Passage for review ::
- - - -
As we approach the Australian summer, we are also getting closer to another potentially devastating bushfire season. The upcoming fire season will be unlike any before as it takes place during a global pandemic. Australia has a lot to learn from the problems facing California, as they battle serious bushfires while still heavily accosted by the Coronavirus. Hundreds of fires are raging across California. The fires have destroyed more than a thousand homes and non-residential buildings and at least seven people have lost their lives. California, with a similarly flammable landscape to Australia, helps us foresee what is to come. It demonstrates how the threat of fires is intensified by the pandemic and vice versa. As the Australian summer approaches, in a country still recovering the losses from last summer’s fires, there is a lot to learn from the situation currently facing California.
- - - -
Study material ::
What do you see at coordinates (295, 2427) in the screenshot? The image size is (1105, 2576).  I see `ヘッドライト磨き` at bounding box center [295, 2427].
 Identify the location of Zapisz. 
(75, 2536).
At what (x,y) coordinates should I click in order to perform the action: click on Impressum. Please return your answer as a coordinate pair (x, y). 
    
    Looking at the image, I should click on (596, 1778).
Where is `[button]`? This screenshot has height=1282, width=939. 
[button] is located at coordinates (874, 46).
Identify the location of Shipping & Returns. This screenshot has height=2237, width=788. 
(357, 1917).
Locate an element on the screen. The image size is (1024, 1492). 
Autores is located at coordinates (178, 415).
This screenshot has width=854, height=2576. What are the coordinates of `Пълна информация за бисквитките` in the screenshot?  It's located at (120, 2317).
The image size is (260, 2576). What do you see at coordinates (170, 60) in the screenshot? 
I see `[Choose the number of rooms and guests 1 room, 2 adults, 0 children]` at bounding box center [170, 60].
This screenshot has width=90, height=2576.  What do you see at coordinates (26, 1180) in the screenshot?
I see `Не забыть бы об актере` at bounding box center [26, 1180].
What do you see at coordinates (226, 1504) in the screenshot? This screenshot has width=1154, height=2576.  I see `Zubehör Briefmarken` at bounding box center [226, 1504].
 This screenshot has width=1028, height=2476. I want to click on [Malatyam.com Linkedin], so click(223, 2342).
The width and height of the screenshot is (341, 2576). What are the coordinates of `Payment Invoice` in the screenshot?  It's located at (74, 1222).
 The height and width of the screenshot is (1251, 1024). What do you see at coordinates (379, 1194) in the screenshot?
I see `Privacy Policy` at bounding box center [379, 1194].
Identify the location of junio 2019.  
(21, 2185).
- - - -
What to do ::
• A. Please duplicate the bushfire passage word for word from "As we approach" to "currently facing California.".
• B. Render this sentence from the bushfire passage in Spanish: "Hundreds of fires are raging across California."
• C. Take the bushfire passage further, picking up after its final sentence.
The rows come from a separate source unrelated to the bushfire passage.

Answer section ::
• A.
As we approach the Australian summer, we are also getting closer to another potentially devastating bushfire season. The upcoming fire season will be unlike any before as it takes place during a global pandemic. Australia has a lot to learn from the problems facing California, as they battle serious bushfires while still heavily accosted by the Coronavirus. Hundreds of fires are raging across California. The fires have destroyed more than a thousand homes and non-residential buildings and at least seven people have lost their lives. California, with a similarly flammable landscape to Australia, helps us foresee what is to come. It demonstrates how the threat of fires is intensified by the pandemic and vice versa. As the Australian summer approaches, in a country still recovering the losses from last summer’s fires, there is a lot to learn from the situation currently facing California.

• B. Cientos de incendios arden en toda California.

• C.
In California, incarcerated labourers with an hourly rate of $2 USD and promises of reduced sentences, are an important firefighting resource. However, this year many convicts are unavailable following various severe Coronavirus outbreaks in prisons. Other, non-incarcerated firefighters are exposed to the added risk of contracting the virus as they work and often live in close proximity of each other. This in turn could lead them to unintentionally bringing the virus back home to close family and friends. Moreover, the exposure to the smoke from bushfires put firefighter at risk of worsening the COVID-symptoms and its consequences. These are concerns to be taken seriously in relation to the Australian firefighting response. During last summer’s fires, the Australia government was heavily critiqued for their lack of financial compensation for the large volume of volunteer firefighters making up Australia’s bushfire response. In the coming weeks, the Australian Fire and Emergency Services need to reflect on its bushfire response to minimising the adverse impact of the virus.
Also, the virus brings with it some added difficulties surrounding evacuation. Over a hundred thousand people have had to evacuate around California, leaving their homes to escape the deadly fires. It is crucial that Australia review their evacuation procedures. How will people be evacuated and where will they be given emergency shelter to prevent the virus to spread? This, I argue, requires particular attention in view of the recent hotel quarantine failure in Victoria, which caused the state’s deadly ‘second wave’ of infections. The Australian government should carefully consider the most appropriate evacuation procedures and how to support people that lose their homes temporarily or more long-term.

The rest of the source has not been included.